I'm not sure it's really possible to put the cat back in the bag. The problem is not free-speech policy per se, it's the technology. If you let youtube et al restrict the influence of crazies, and they do, people will just find another platform that doesn't. If the market demands something, you're not going, ultimately, to find the market refusing to provide it.

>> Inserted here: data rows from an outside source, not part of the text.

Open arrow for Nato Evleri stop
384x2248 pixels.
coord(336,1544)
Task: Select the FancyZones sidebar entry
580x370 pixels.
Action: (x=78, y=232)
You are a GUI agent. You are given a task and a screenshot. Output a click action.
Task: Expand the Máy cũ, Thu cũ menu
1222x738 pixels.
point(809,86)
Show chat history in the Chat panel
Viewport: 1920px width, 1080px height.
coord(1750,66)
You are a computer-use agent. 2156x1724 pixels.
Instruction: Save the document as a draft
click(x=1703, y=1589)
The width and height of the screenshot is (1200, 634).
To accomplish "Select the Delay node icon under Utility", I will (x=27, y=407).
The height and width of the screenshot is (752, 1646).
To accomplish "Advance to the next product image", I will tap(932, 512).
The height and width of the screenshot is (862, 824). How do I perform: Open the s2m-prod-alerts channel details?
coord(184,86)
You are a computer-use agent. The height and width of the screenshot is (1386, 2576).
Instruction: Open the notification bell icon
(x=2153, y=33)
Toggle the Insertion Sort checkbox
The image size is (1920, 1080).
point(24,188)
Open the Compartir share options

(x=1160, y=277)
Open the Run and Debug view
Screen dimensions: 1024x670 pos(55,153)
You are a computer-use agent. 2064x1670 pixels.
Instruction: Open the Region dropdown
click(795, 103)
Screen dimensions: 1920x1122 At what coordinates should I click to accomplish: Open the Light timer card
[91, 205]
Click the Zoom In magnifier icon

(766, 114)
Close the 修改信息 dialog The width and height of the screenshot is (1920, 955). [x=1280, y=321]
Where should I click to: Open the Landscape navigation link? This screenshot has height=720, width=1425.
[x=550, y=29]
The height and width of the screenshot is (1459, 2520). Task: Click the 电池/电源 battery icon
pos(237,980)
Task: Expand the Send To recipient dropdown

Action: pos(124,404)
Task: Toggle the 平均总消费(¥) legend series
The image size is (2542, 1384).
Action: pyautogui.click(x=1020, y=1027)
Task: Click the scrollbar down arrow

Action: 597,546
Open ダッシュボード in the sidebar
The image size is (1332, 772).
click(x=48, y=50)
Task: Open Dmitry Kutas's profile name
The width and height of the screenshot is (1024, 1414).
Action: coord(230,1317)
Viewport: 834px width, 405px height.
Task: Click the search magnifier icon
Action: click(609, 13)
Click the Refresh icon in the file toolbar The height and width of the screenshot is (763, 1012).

You either abandon the whole concept of free-speech, even at a state level, and have government censorship everywhere; or you let people decide what speech they want to consume (and they'll consume rubbish). "Gentleman's agreement" gatekeeping only worked in the days of print media with relatively large barriers to entry that enforced a certain level of competence. Also, there's a vicious-circle effect where you can keep, say, vaccine phobia, down in a market while relatively few people believe it, so there isn't much demand for it; but once belief exeeds a certain level, it's almost impossible to stop because there is enough money to be made in promoting it.

And I'm not sure how you're going to get government censorship anyway, even if you want it. The government is elected by the same idiots who believe all this rubbish. So that will basically amount to censorship of unpopular views. Which isn't helpful becauase false unpopular views aren't really a problem, and true unpopular views very much need to be aired.

Noah Carl's avatar

"We’ve seen a move away from trans extremism and BLM excesses – albeit with right-wing pressure having had an influence".

"albeit" seems to be understating it. What evidence is there that the move away from trans extremism and BLM excesses would have have happened without right-wing pressure?